======== Records shown ========

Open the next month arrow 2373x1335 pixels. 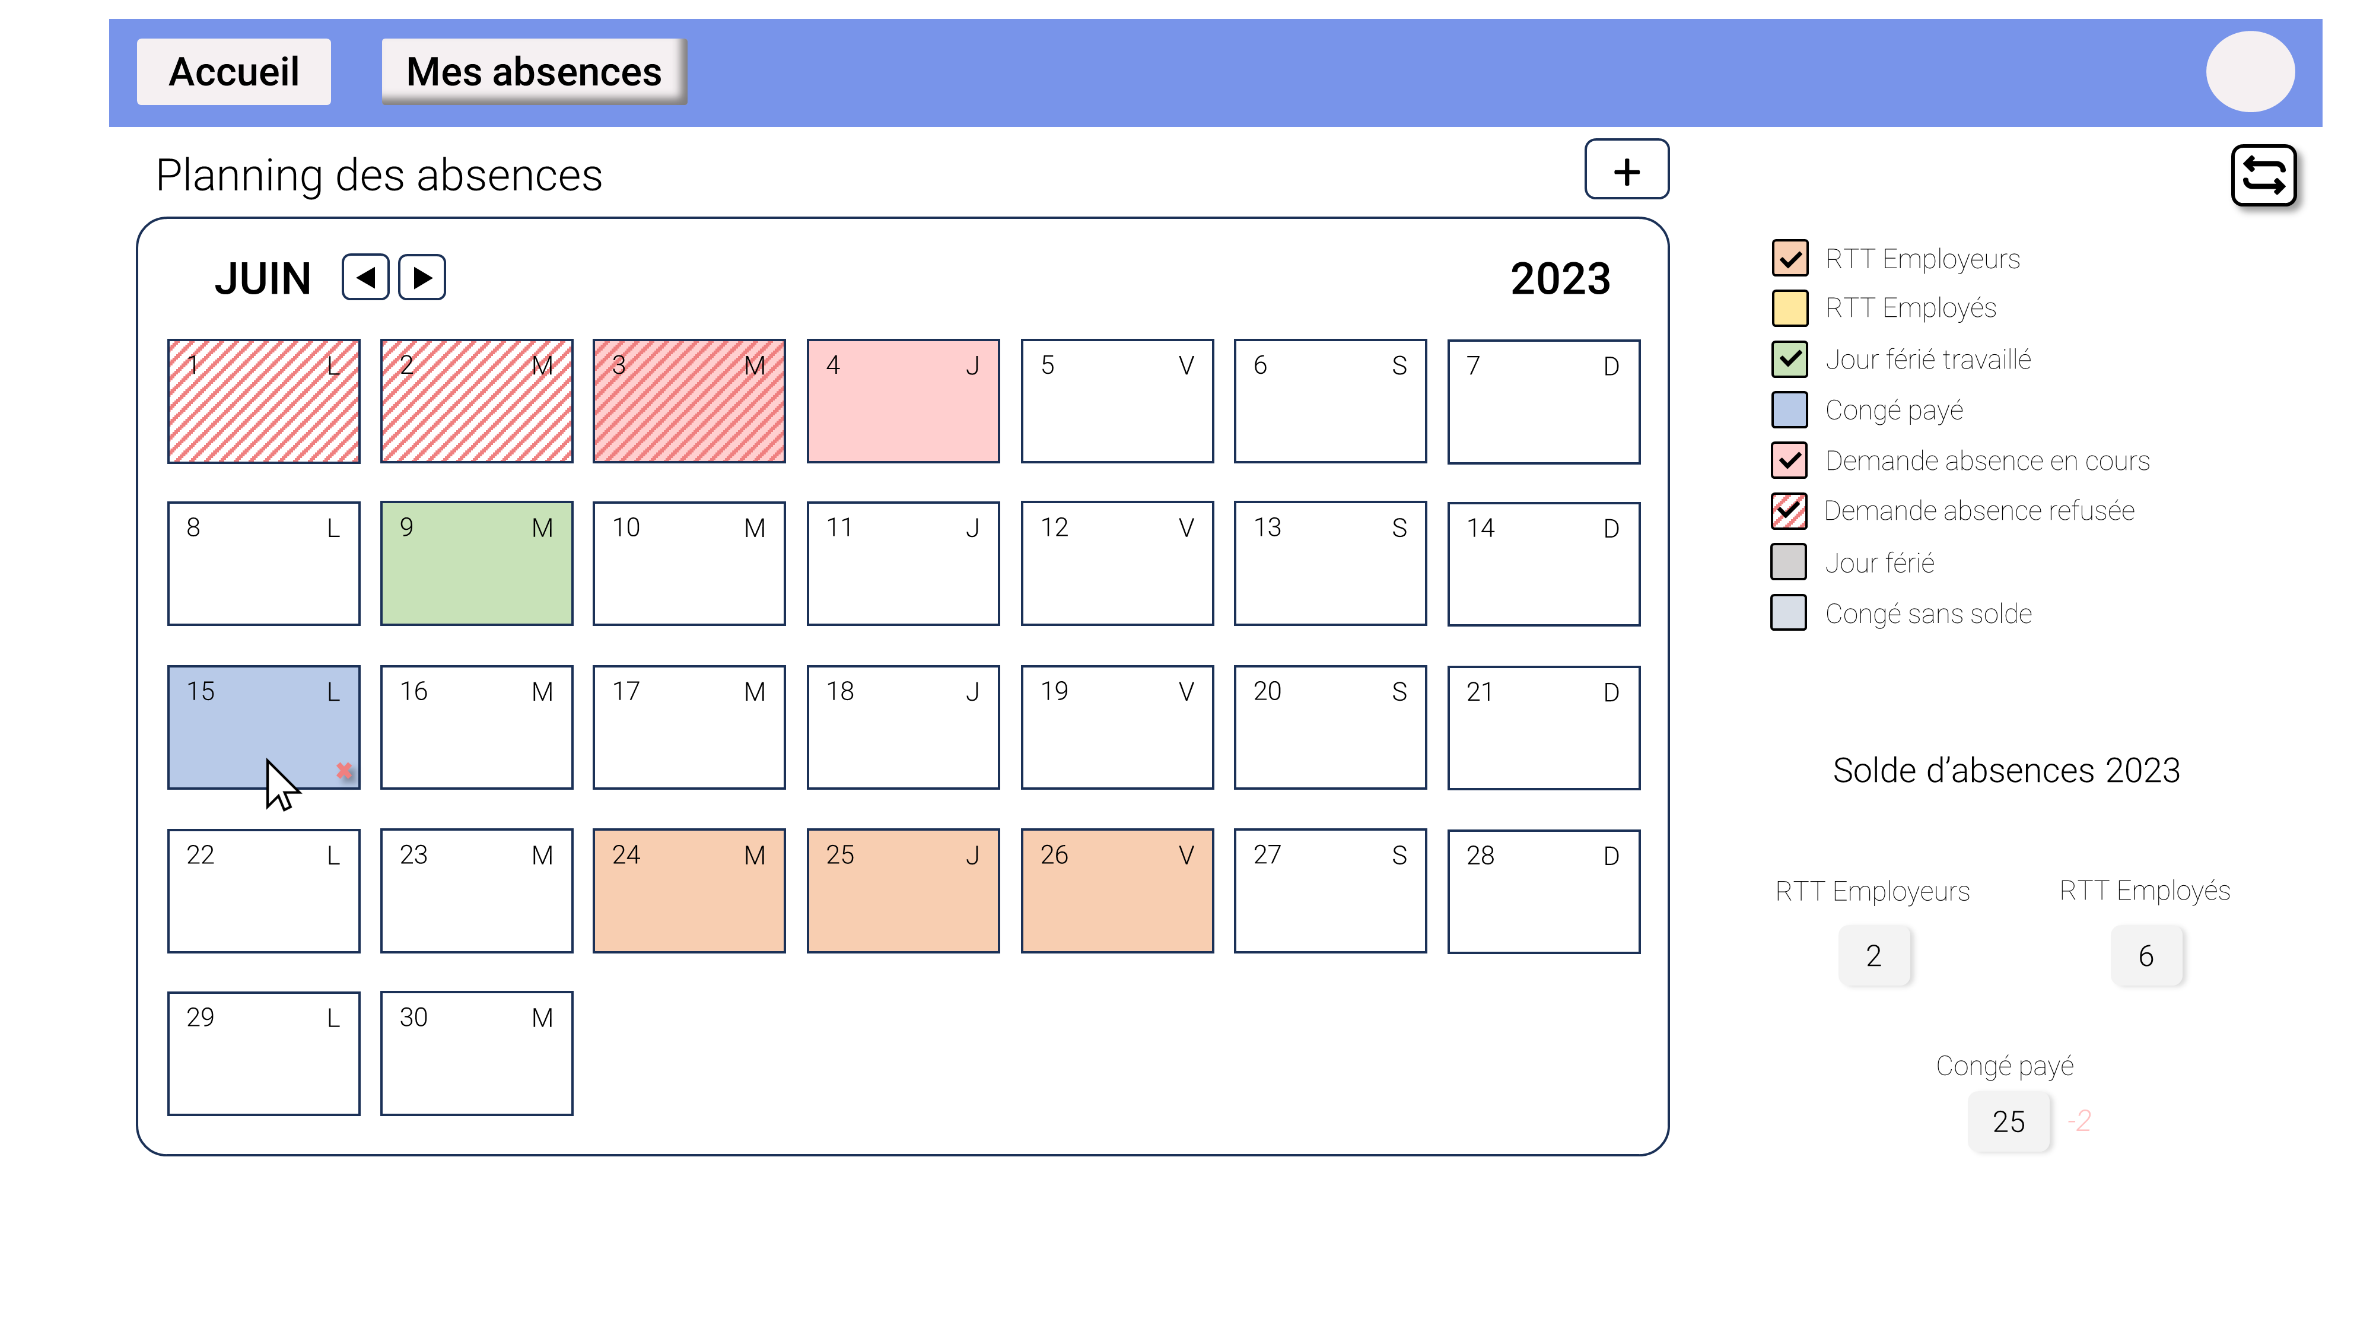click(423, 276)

========
======== Records shown ========

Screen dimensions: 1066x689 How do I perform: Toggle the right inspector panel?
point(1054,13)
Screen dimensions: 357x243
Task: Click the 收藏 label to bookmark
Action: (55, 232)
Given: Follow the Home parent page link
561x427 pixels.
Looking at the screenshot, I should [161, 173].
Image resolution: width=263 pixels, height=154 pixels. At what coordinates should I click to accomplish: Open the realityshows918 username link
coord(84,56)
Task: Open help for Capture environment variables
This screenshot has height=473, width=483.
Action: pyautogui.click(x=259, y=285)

========
======== Records shown ========

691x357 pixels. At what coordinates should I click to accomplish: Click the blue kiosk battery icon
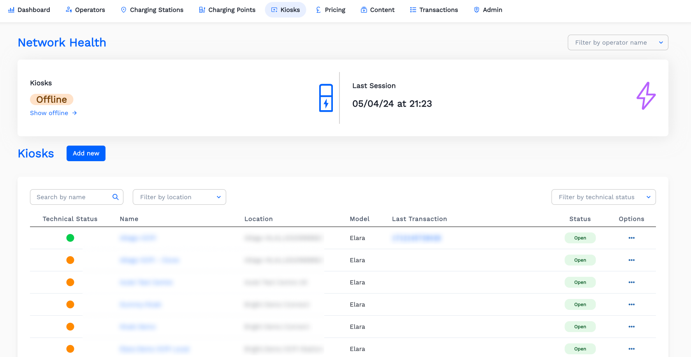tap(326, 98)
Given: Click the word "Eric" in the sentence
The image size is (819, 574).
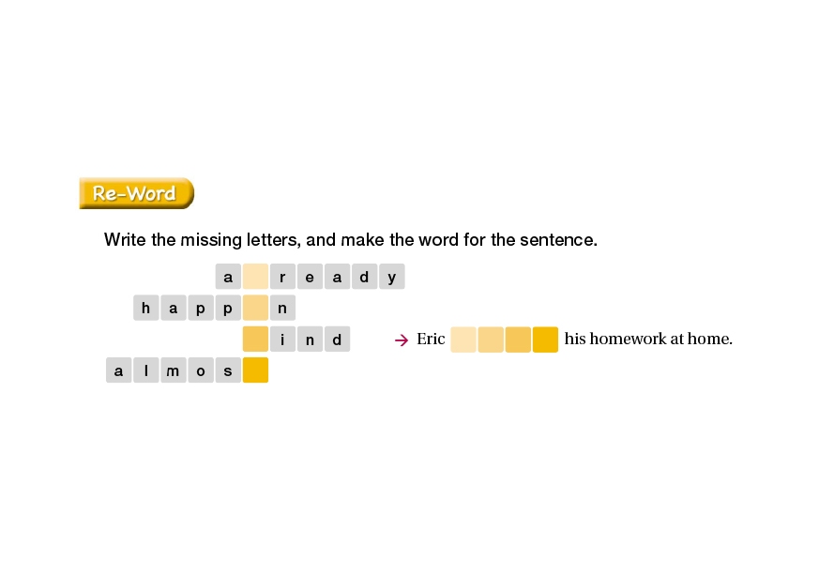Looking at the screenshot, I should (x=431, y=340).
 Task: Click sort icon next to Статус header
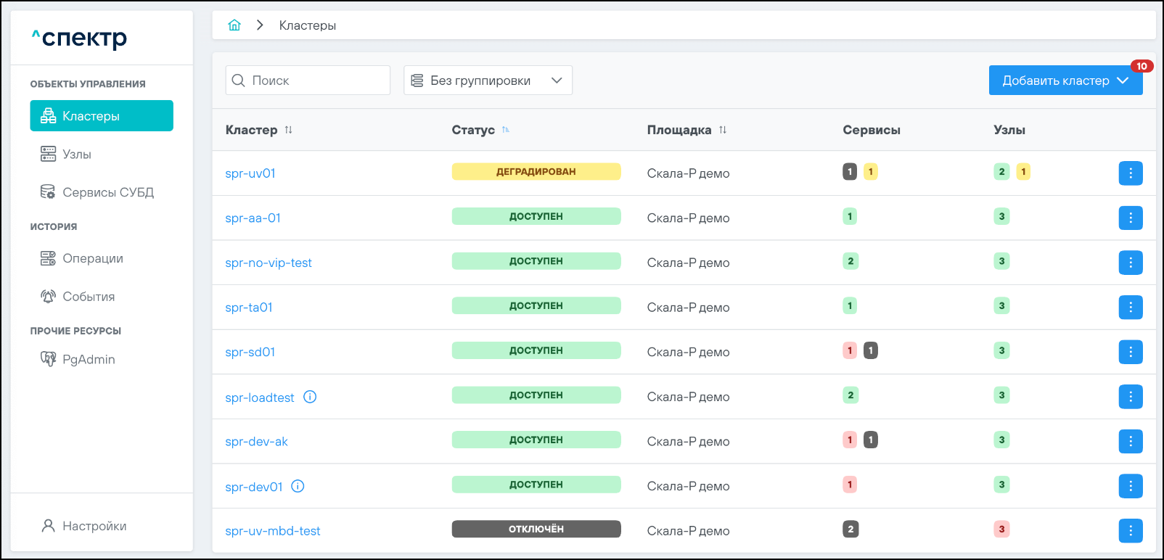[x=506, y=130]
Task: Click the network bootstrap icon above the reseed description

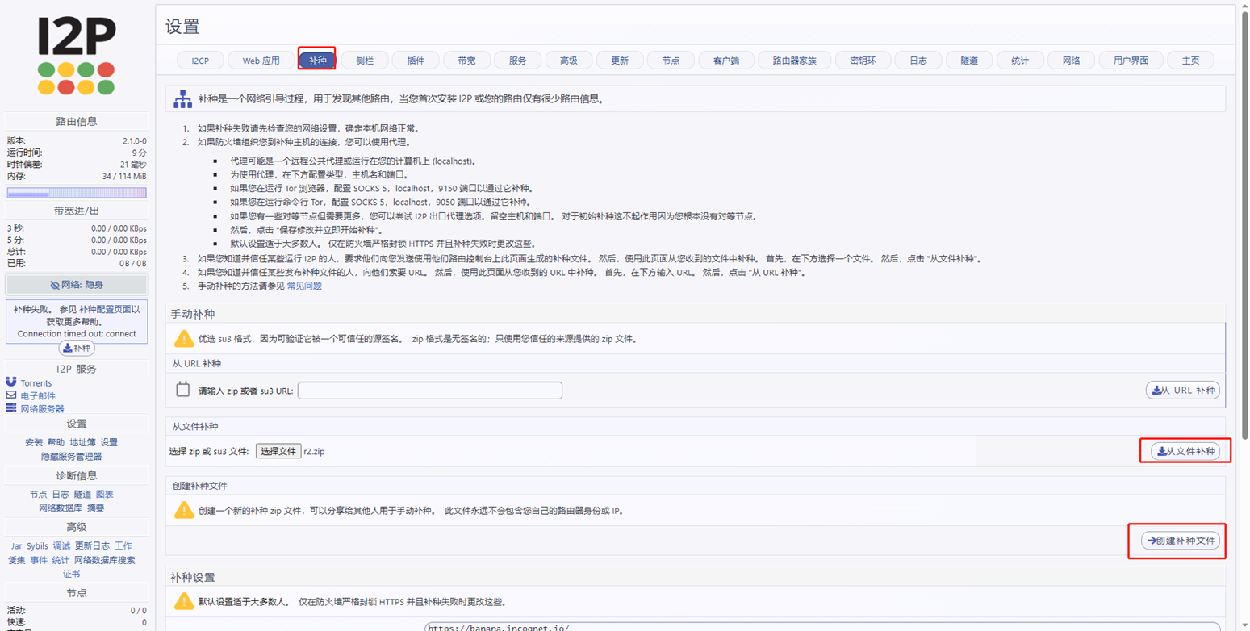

========

■ Exercise directions
Please reproduce, exactly as they appear above, the lines from the line containing "Screen dimensions: 1066x689" up to and including the line containing "Given: Follow the Home parent page link".

■ Task output
Screen dimensions: 1066x689 How do I perform: Toggle the right inspector panel?
point(1054,13)
Screen dimensions: 357x243
Task: Click the 收藏 label to bookmark
Action: (55, 232)
Given: Follow the Home parent page link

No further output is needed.